Yeah, that's crazy. I'm buying tickets to games now a month in advance to games I want to go to now. Anything upcoming is all sold out unless I want to pay like 200 bucks for a ticket.. and no way..


----------



## wastro (Dec 19, 2004)

I'm glad the days of those nearly half-empty home games have come to an end. Those were depressing.


----------



## Darkwebs (May 23, 2006)

Jack and Aldridge needs to step up in the 2nd half. Jack is 1 of 8 from the field (his buzzer beater was his only basket) and Aldridge 2 out of 7.


----------



## blazermaniaisback (Jun 7, 2007)

alext42083 said:


> Yeah, that's crazy. I'm buying tickets to games now a month in advance to games I want to go to now. Anything upcoming is all sold out unless I want to pay like 200 bucks for a ticket.. and no way..
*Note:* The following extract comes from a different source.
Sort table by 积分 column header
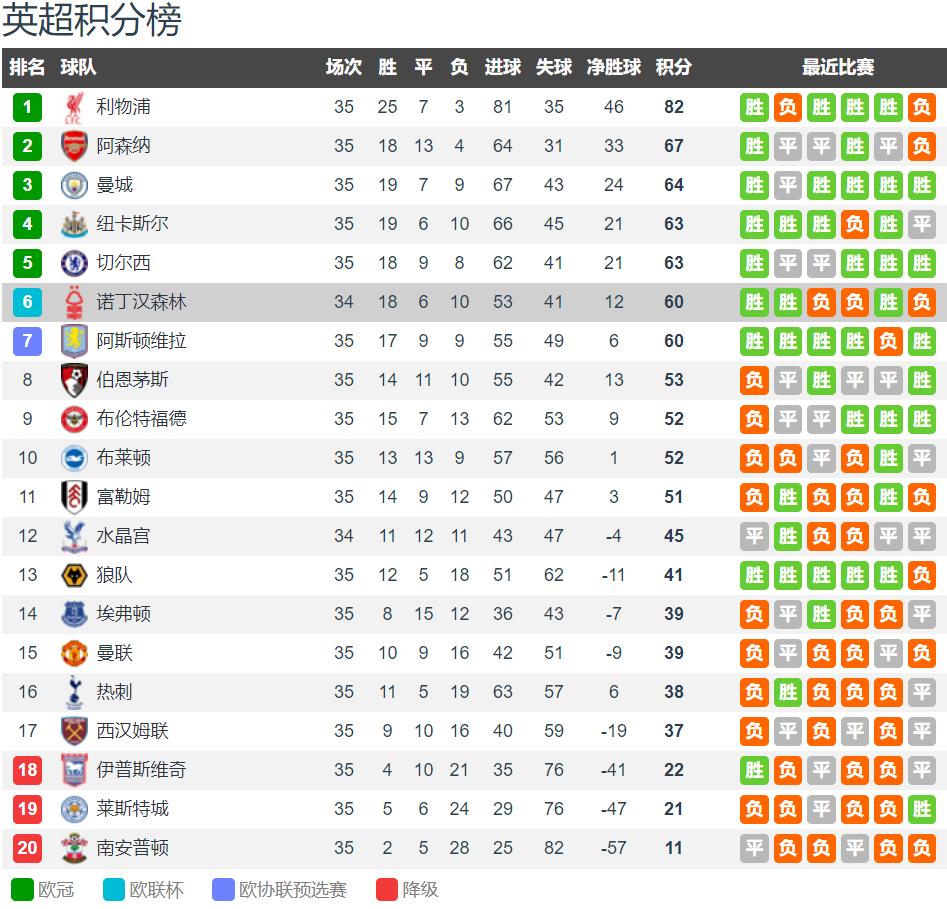The image size is (947, 909). 673,67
I bought season tickets this year and after the news on Oden I was asked a hundred times if I was going to ask for my money back. I said no of course and now the team is backing up my no answer. The games being sold out makes the games more fun... Hearing the "lets go Blazers" chants all over brings back some _Blazermania_ memories.


----------



## blazermaniaisback (Jun 7, 2007)

alext42083 said:


> Yeah, that's crazy. I'm buying tickets to games now a month in advance to games I want to go to now. Anything upcoming is all sold out unless I want to pay like 200 bucks for a ticket.. and no way..


How about $100 a ticket? :lol:


----------



## BengalDuck (Jun 19, 2004)

Aldridge is 3-9 tonight. It seems like whenever a game is on national TV (this one is on Canadian tv, so it counts I guess 1/2) he struggles. That is worrisome.


----------



## wastro (Dec 19, 2004)

Jarrett might not be able to hit a shot to save his life, but he's making some good passes.
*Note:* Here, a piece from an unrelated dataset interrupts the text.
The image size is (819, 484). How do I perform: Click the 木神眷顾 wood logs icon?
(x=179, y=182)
Good start to the second half.


----------



## blazermaniaisback (Jun 7, 2007)

"should I take it... no... should I... well no... OK!" B ROY is my Hero!


----------



## drexlersdad (Jun 3, 2006)

Besides Roy, we cant score for **** to day.


----------



## BengalDuck (Jun 19, 2004)

I'd like to get Frye in there. Aldridge is playing like crap while Frye had some good shots earlier in the game.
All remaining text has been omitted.